Sozial-Pfarrer Meurer zur Pro-Bewegung und zum Protest der Kirchen

"Das ist schon ein Hämmerchen"

Die beiden großen Kirchen in Köln stellen sich erneut gegen eine von der rechtsgerichteten Organisation "Pro Köln" für heute geplante Demonstration unter dem Motto "Marsch der Freiheit". Der Kölner Pfarrer Franz Meurer wird zeitgleich einen ökumenischen Gottesdienst vor Ort halten und erläutert im domradio.de-Interview seine Motive.

 (DR)

domradio.de: In der Kirche Sankt Heribert laden Sie am Samstag um 10.30 Uhr gemeinsam mit Pfarrerin Dorothee Schaper zu einem Gottesdienst zum Thema Freiheit ein. Wie wird Ihre Nachhilfe in Sachen Freiheit aussehen?--
Franz Meurer: Freiheit und Vernunft sind ja die Voraussetzungen jedes Glaubens. Und das werden wir in den Mittelpunkt stellen. Dann werden wir aber auch deutlich machen: ProKöln-Wähler sind oft die Leute, die in der Gesellschaft nicht vorkommen dürfen, zum Beispiel in Nordfrankreich gibt es eine Stadt, die hat 56% Wähler von Le Pen, also der rechtsradikalen Partei dort. Warum? Weil sich keiner um die Arbeitslosen kümmert. Also ich würde zum Beispiel ein Bewerberbuch mit 70 Förderschülern auf die Bänke legen und sagen: Ich rede nicht viel, Ihr entscheidet, ob diese jungen Menschen, die in unserem Land keine Chance bekommen, demnächst ProKöln wählen. Das heißt: Es ist auch eine Frage der sozialen Verantwortung von Christen, ob wir den Rechtsradikalen Wähler zutreiben, weil wir uns um die 15% der jungen Menschen, die am Fliegenfänger hängen, wie alle Forschungen belegen, nicht kümmern. Das müssen wir als Christen klarmachen. Aber der Ausgangspunkt muss sein: Freiheit heißt nicht Befreiung von Muslimen, was ProKöln fordert, sondern Freiheit und Vernunft sind die Voraussetzungen von Religion.

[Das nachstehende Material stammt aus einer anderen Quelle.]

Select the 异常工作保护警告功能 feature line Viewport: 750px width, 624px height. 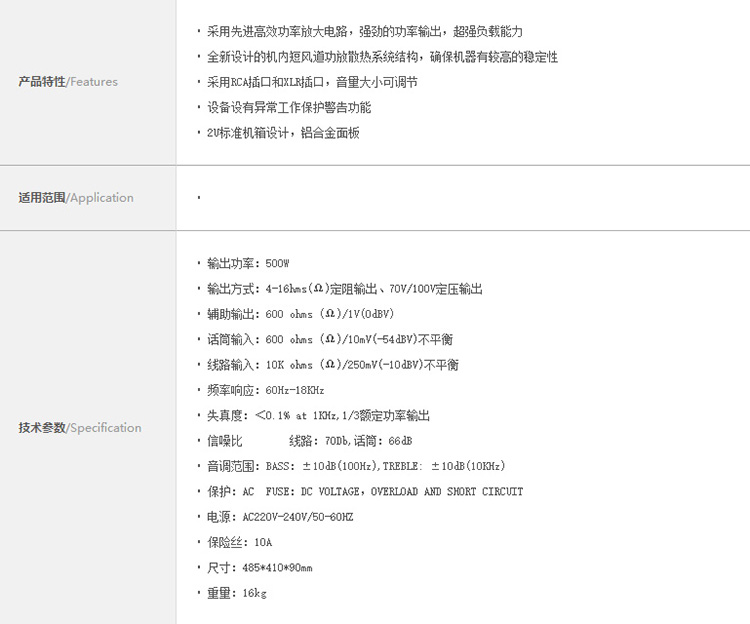click(288, 107)
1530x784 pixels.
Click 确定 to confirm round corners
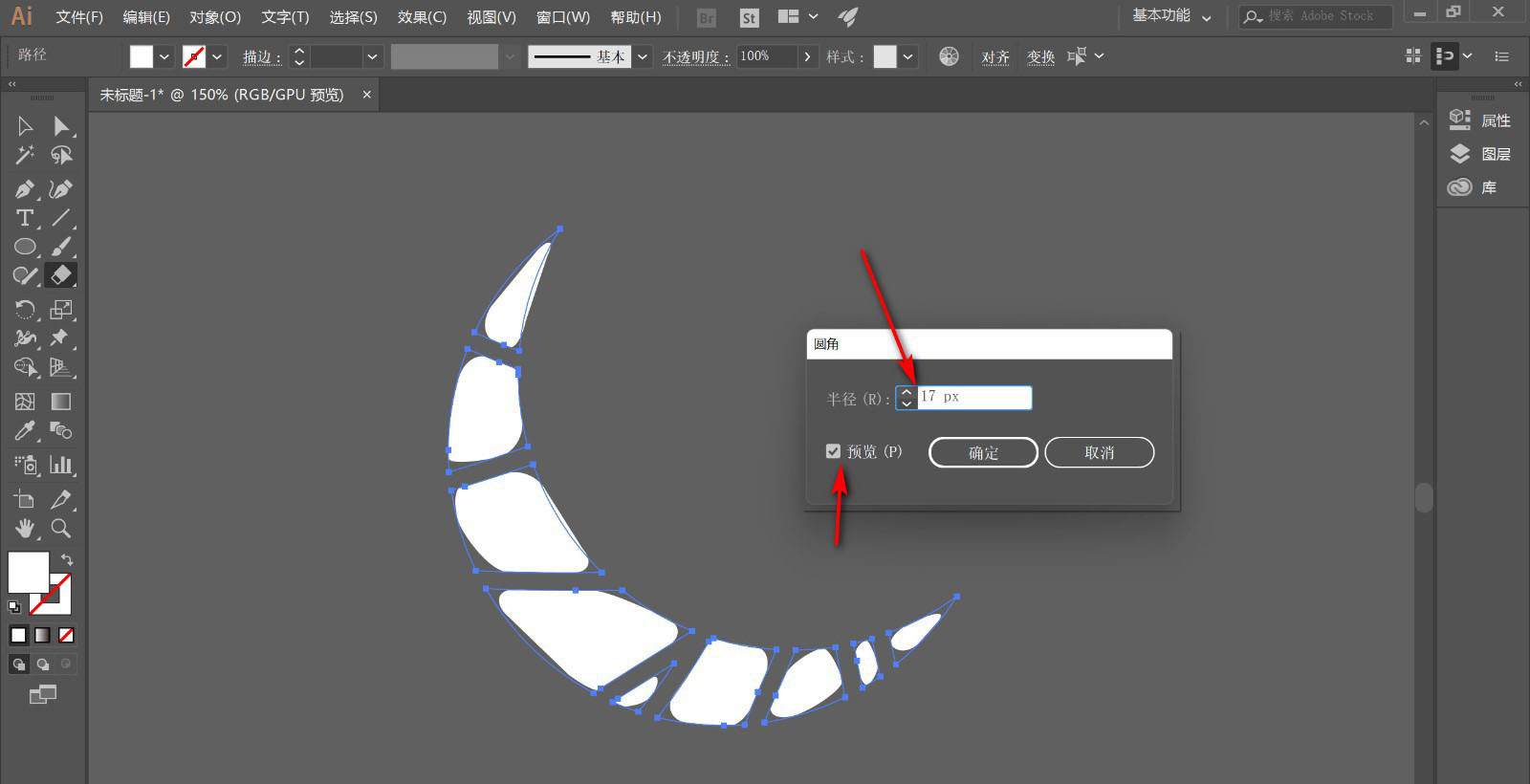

domradio.de: Evangelische und katholische Kirche engagieren sich immer wieder gegen rechts, gegen ProKöln. Warum ist Ihnen das ein so großes Anliegen?--
Meurer: Mir ist es ein großes Anliegen, dass wir mit einem ökumenischen Gottesdienst beginnen. Das ist mein Hauptanliegen, ich bin natürlich seit 35 Jahren auch Mitglied der Gewerkschaft, seit 43 Jahren in der CDU. Man muss sich als Demokrat ja engagieren. Aber inzwischen ist die Zeit reif, dass die Gewerkschaftsmitglieder, selbst die Linke, auch in die Kirche kommen, weil sie begreifen, die Leute, die sich am intensivsten für Freiheit und Vernunft engagieren, oft auch gläubige Menschen sind.

domradio.de: Die ProKöln-Demonstranten nennen ihre Demo auch Marsch der Freiheit, also ein ironischer Titel ...--
Meurer: Die meinen das aber ernst! Die meinen das nicht ironisch, sondern die meinen - was man auch verstehen kann, ich war auch schon bei denen zu Hause zu Besuch, ich interessiere mich, ich korrespondiere mit denen - die meinen ja wirklich, dass wir das christliche Abendland dadurch verteidigen müssen, dass wir den Muslimen keine Religionsausübung gestatten. Und das ist schon ein Hämmerchen!

domradio.de: Sie meinen, die verwechseln dann Islamismus mit Islam, die setzen Islam mit Terrorismus gleich, was natürlich falsch ist. --
Meurer: Natürlich! Das ist ein einfaches, sehr verkürztes Denken. Dort, wo ich als Pfarrer arbeite, haben 76% aller Kinder unter sechs Jahren einen Migrationshintergrund. Die Muslime sind dort die größte Religionsgemeinschaft, nicht die Katholiken oder Protestanten. Da merkt man erst einmal, wie viele aufgeklärte, vernünftige, liebenswerte Muslime es in unserem Land gibt.

domradio.de: Gehen Sie am Samstag auch auf die Straße und nehmen an der Gegendemo teil?--
Meurer: Das kann ich nicht, danach ist Erstkommunion. Das heißt, ich werde nach dem Gottesdienst eine von drei Erstkommunionen halten, bei uns ist Samstag 14 Uhr der wichtigste Termin, weil für arme Leute der Sonntag schwierig ist. Ich werde dann auf´s Fahrrad springen und zur Erstkommunion fahren.